- [WHAT TO WORK ON]: Please rewrite the records from the line with "The height and width of the screenshot is (718, 1001)." to the line with "I will point(926,342).", replacing "icon" with "symbol" and leaving everything else unchanged.

- [RECORDS SUPPLIED]:
□ □ □ □

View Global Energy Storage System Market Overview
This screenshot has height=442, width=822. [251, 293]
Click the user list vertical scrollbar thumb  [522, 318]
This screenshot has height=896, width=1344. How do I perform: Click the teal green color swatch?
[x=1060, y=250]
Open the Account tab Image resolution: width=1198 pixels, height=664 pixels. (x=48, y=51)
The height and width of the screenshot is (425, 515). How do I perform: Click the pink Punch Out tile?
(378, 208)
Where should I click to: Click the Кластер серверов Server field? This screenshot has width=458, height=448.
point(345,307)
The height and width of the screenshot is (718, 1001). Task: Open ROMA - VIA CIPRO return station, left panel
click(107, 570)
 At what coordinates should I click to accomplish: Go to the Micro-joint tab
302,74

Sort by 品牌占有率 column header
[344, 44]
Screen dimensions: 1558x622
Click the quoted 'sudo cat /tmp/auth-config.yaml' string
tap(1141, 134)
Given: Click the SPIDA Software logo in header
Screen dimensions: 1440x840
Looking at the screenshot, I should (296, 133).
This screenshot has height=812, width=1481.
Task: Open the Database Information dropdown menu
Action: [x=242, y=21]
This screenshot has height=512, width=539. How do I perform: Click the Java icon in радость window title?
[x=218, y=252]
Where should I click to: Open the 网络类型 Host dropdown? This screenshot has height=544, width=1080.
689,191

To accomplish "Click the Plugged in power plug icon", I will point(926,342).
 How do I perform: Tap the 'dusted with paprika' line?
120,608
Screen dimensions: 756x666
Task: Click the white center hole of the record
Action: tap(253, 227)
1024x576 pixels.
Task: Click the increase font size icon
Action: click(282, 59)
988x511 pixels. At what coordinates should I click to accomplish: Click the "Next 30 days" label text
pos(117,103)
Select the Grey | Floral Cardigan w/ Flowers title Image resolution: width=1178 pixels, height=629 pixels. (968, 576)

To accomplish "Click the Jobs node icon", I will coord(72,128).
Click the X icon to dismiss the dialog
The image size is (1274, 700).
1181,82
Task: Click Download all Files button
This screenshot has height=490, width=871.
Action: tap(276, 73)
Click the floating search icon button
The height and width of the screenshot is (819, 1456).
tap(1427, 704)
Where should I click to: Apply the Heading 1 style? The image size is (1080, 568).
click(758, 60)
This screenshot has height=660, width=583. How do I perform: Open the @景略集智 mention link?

□ □ □ □

- [FINAL RESULT]:
The height and width of the screenshot is (718, 1001). Task: Open ROMA - VIA CIPRO return station, left panel
click(107, 570)
 At what coordinates should I click to accomplish: Go to the Micro-joint tab
302,74

Sort by 品牌占有率 column header
[344, 44]
Screen dimensions: 1558x622
Click the quoted 'sudo cat /tmp/auth-config.yaml' string
tap(1141, 134)
Given: Click the SPIDA Software logo in header
Screen dimensions: 1440x840
Looking at the screenshot, I should (296, 133).
This screenshot has height=812, width=1481.
Task: Open the Database Information dropdown menu
Action: [x=242, y=21]
This screenshot has height=512, width=539. How do I perform: Click the Java symbol in радость window title?
[x=218, y=252]
Where should I click to: Open the 网络类型 Host dropdown? This screenshot has height=544, width=1080.
689,191

To accomplish "Click the Plugged in power plug symbol", I will point(926,342).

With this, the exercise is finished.